The latest data from the Australian Prudential Regulation Authority (APRA) showed a 24% increase in episodes of care from the June to December 2020 quarters, illustrating a return to more ‘normal’ levels. However, numbers were still impacted by shut downs in Victoria and short-term restrictions in South Australia.

Australian Private Hospitals Association (APHA) CEO Michael Roff said the sector is providing care to patients, but is still impacted by the pandemic.

“This data shows us an increase in episodes of care in the private sector – some of which will be helping public hospitals battle their large elective surgery waiting lists – but it is still 10% lower than the same period pre-pandemic. There is still some work to be done before the sector is fully recovered.”

According to APRA, the quarterly data shows private health insurance (PHI) posted a profit of more than $341 million in the three months to 31 December 2020, a 205.4% increase on its previous quarterly reporting figures.

Despite these profits and despite spending over $2.4 billion a year on ‘management expenses’ – including executive bonuses, corporate perks and advertising – Australians are still being left to pay 13% more in out-of-pocket costs for their hospital treatments.

Mr Roff said the uptake of private health insurance might change when JobKeeper ends next month.

“There may yet be another blow for health insurance as COVID-19-related income supports are withdrawn. This highlights the need for the Federal Government to assist households to keep their insurance by restoring the rebate for low-income earners in the Budget.

“These households face a ‘double whammy’ of increased premiums and reduced rebates because every year the value of their private health insurance rebate goes down. The Government can provide significant relief to those families and make the rebate count again,” he said.

Medical Technology Association of Australia (MTAA) is concerned insurers are prioritising profits over patients’ needs, forcing many families to seriously consider ditching their private healthcare cover. The medical technology industry is doing its part through its Agreement with the Commonwealth which is delivering savings of $1.1 billion, despite the significant impacts of the pandemic and the suspension of elective surgery in 2020.

Another way Australians could save money on their health insurance is a drop in premiums if deferred claims are not realised.

“The APRA release shows us there is a deferred claims liability of $1.8 million – which is money sitting in the banks of private health insurers expected to be paid out as elective surgery and other procedures catch up post-lockdown.

“If these claims are not made due to capacity restraints, that money should be returned to private health insurance members via reductions in premiums. If insurers are serious about lower premiums for Australians, they will readily agree to this,” Mr Roff said.

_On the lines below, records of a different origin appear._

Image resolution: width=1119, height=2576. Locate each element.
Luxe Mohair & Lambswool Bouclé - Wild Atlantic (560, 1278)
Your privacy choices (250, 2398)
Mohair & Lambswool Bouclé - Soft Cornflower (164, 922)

In addition, it appears the ‘harvesting’ of privately insured patients in public hospital emergency departments has dropped both over the quarter and over the 12 months to December 2020. This is good news for public patients languishing on waiting lists that are blowing out all over the country due to COVID-19 surgery restrictions.

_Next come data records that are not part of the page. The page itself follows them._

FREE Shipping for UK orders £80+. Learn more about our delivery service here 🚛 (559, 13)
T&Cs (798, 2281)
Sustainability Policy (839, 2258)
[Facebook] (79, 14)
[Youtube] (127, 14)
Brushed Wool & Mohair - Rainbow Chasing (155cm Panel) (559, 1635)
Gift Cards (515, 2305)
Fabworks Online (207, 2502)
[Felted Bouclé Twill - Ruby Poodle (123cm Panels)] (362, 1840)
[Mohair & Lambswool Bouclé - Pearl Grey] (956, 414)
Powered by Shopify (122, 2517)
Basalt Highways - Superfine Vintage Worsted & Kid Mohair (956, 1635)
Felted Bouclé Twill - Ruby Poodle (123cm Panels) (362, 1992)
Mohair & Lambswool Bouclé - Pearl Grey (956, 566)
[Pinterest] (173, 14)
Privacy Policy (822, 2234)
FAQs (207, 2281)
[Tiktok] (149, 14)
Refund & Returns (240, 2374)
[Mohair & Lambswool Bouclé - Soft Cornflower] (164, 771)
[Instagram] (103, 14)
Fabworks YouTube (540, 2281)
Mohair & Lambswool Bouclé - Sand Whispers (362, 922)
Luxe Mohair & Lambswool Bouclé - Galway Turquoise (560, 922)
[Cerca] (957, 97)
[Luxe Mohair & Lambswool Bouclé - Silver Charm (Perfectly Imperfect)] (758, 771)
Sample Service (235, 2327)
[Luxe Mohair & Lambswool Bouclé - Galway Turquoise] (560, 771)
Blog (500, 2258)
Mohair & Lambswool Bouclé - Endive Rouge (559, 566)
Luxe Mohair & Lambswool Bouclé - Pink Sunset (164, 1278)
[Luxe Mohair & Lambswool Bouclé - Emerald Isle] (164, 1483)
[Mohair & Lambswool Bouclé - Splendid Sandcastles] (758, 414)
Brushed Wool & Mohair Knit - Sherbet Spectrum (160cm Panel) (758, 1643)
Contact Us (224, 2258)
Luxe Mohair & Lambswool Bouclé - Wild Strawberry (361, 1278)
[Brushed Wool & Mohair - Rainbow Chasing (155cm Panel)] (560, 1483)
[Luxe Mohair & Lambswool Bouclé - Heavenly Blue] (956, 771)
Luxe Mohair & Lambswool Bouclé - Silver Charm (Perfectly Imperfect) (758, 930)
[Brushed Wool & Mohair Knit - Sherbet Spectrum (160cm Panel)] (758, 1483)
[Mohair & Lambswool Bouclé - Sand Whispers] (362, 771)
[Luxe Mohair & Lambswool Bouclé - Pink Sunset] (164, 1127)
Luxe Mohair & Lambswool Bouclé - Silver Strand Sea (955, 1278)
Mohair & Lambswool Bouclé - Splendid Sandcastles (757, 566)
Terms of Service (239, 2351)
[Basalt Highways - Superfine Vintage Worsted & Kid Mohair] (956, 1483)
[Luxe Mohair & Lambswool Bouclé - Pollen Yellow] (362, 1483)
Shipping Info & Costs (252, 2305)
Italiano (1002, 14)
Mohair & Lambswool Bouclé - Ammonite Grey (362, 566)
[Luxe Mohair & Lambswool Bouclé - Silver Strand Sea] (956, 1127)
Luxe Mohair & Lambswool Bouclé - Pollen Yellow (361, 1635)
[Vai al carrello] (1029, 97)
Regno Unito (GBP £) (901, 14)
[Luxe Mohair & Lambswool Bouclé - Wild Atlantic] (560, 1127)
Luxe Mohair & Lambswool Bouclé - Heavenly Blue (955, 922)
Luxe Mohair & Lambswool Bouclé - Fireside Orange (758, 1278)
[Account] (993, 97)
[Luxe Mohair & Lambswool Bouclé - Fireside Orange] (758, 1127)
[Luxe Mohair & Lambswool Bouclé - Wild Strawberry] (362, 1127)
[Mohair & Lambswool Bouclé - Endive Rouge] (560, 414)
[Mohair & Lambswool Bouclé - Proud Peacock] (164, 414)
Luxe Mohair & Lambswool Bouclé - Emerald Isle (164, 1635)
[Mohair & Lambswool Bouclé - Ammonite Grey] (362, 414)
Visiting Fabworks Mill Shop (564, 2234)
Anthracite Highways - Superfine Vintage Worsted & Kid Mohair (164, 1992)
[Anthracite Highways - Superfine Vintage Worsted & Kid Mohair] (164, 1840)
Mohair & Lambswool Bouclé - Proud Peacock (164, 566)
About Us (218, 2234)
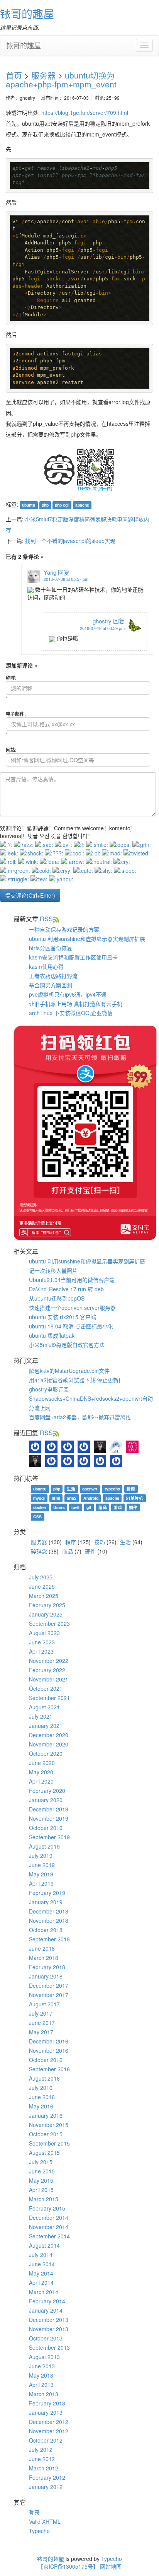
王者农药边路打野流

“These waiting list issues should be a wake-up call for the public hospital system to prioritise access for public patients, not health insurance revenue. Private hospitals have already stepped up to the mark to assist the public system during the pandemic, now that hospitals are returning to ‘normal’ we look forward to seeing public hospital waiting lists reduce along with the number of private patients treated in public hospitals,” concluded Mr Roff.